Okay, I know, two posts in one day, Im an addict. But, I was looking at other blogs online today and saw one that brought to mind a topic that I said I would expand on later. Now, I think, is the time (it must be, both kids are unusually sleeping at 5:30 - late nap means late night!). So, I said earlier that I thought that I may have found the solution to the working-outside-the-home mom/stay-at-home mom struggle. That is, working part-time. Maybe I was wrong, Im not sure yet. By the way, I use the term stay-at-home mom instead of full-time mom because no matter where you are during the day you are still a full-time mom, unless you don't have custody I guess. And really, if you want to get technical, full-time is usually considered 40 or more hours per week, and I for one easily surpass that as a mother. I use the term working-outside-the-home-mom because all moms work - the job of a mom is work. Birdwalk, again, I know. So anyway, now is the time that I will explain the WM/SAHM never-ending struggle.
We'll start with the working mom. As a working mom, I feel a lot of pressure from SAHM's to want to be a SAHM. Many people think that I choose to work outside the home. And to be fair, I guess I do have a choice. But that choice is: stay at home and depend on my husband's income as a resident, and collect food stamps and sell a car and get rid of internet and cable and cell phones, OR, work and miss out on seeing my children live the entire first five years of their life without commercials. While I would love to do the latter, I feel that doing the former allows me to give them a more enjoyable first five years because I cherish each moment that I have with them since I dont have as many as I'd like (my mom actually pointed that out to me when I was complaining about working). Whether it is intentional or unintentional, SAHMs make me feel bad for being a WM. I feel like they think that I dont care enough about my children to stay at home with them. I feel like they think that they are better people because they do stay at home with theirs. And, I feel like a bad mom for not being able to stay at home with them - there are so many things that I want to see and do with them before they go to school. And finally, for the most part, the children of the SAHMs I know are more well-behaved than the children of the WMs I know...for the most part.

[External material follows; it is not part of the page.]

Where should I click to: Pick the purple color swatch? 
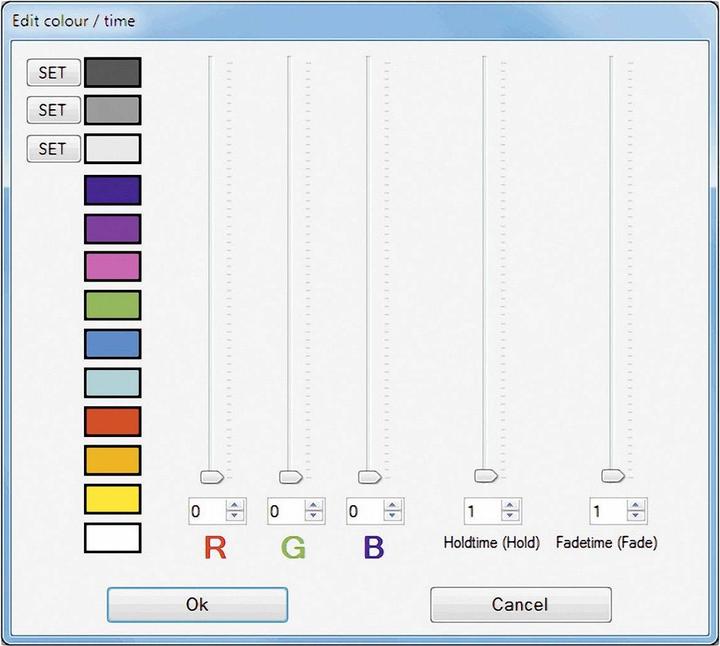click(x=112, y=229)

Now for the SAHMs. I do think that one day I will be one. I may have to have a couple more kids for that to happen, but, I think that I will be one. What I fear is that the view that people seem to have of SAHMs will make me feel bad for being a SAHM. Let me try to explain: when I think or talk about what I want to be when I grow up, I think, I could be a photographer, or a teacher, or a nurse, or a {fill in the blank}... or just a mom. It's that JUST that turns me off of the idea. I guess what I'm trying to say, is that I fear that the view that I think that others would have of me as a SAHM would be that I am not a SAHM by choice, that is, that I couldn't be successful enough in the workforce if I wanted to, or that I haven't made anything of myself. And I know that isnt true now, but Im afraid that if I catch that vibe from people later on then I will think poorly of myself, like I know many women have.

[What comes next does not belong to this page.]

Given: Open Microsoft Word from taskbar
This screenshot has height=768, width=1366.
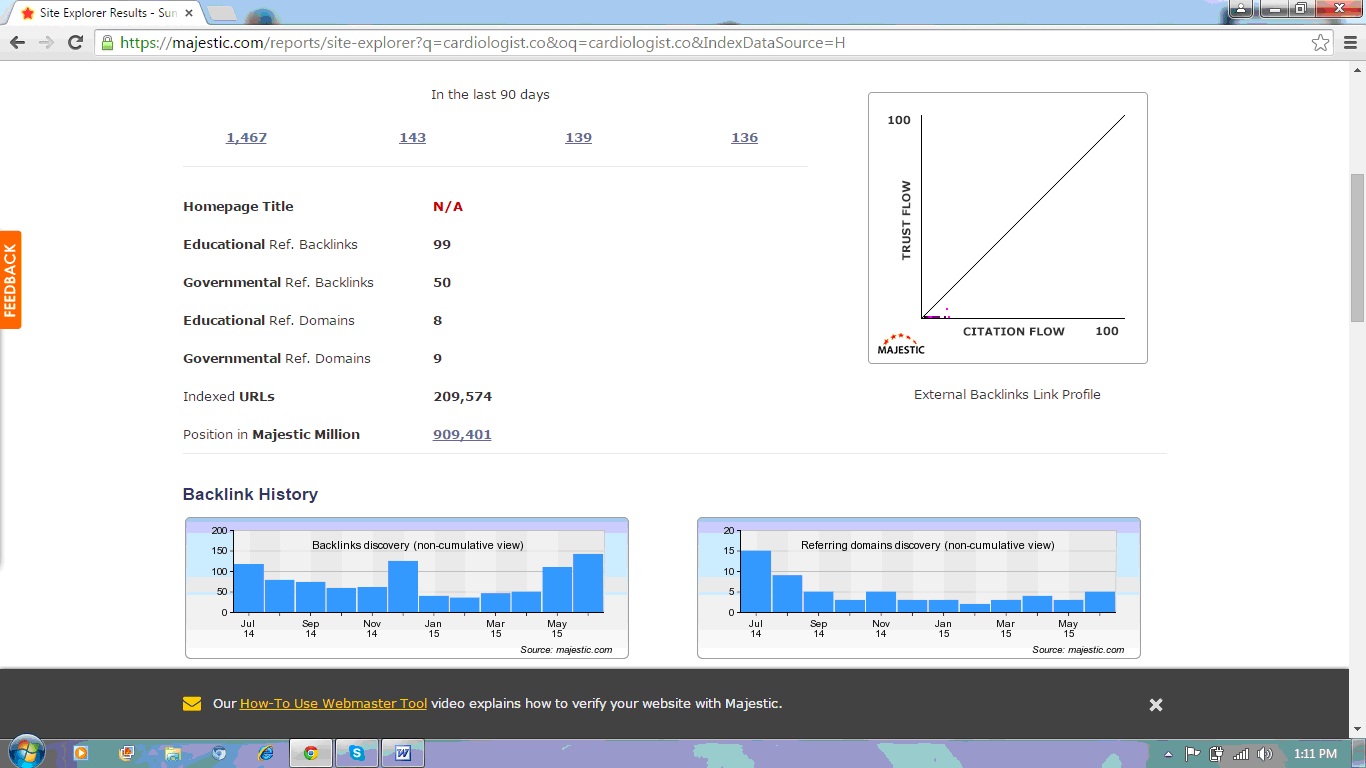Looking at the screenshot, I should click(403, 753).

The truth is, a great mom is the best thing that we as women can ever be. Even if a woman ends up being president of the United States (thank goodness that didnt happen this time...I mean, with the choice we had...LOL), if she wasn't a great mom, then I'm afraid that her other accomplishments didnt really mean that much. That's not to say, of course, that all women should be moms or that women that are not moms dont have any meaning. But if a woman is a mom, then she should strive to be a great one. If you aren't a great mom to your kids then who will be? My point is, there is no such thing as JUST a mom.
I guess the key is to be the best you can be at whatever you do. Right now, I'm trying to be the best Claims Representative I can be during the day, and in the evening and Wednesdays and weekends, I try to be the best mom that I can be. When Im able to stay home with the kids, I'll be the best SAHM there ever was, and it will be evident to others that it is my choice to be a SAHM. Are my children being short-changed now because Im not a SAHM? I dont think so. I think that for the time-being maybe it's best that Im not a SAHM. I do, however, think I'm being short-changed a little. But that's what happens when you're married and accidently don't use birth control! LOL (I learned recently that I must use "LOL" if I'm trying to be funny because people cant generally tell whether I am or not when I'm writing.)
*Please note that these are just some of my thoughts on the subject. I have thought about it a lot and I just dont know how best to put my thoughts into words, so I hope that I didn't offend anyone by omitting a fact or exposing too many of my thoughts or fears.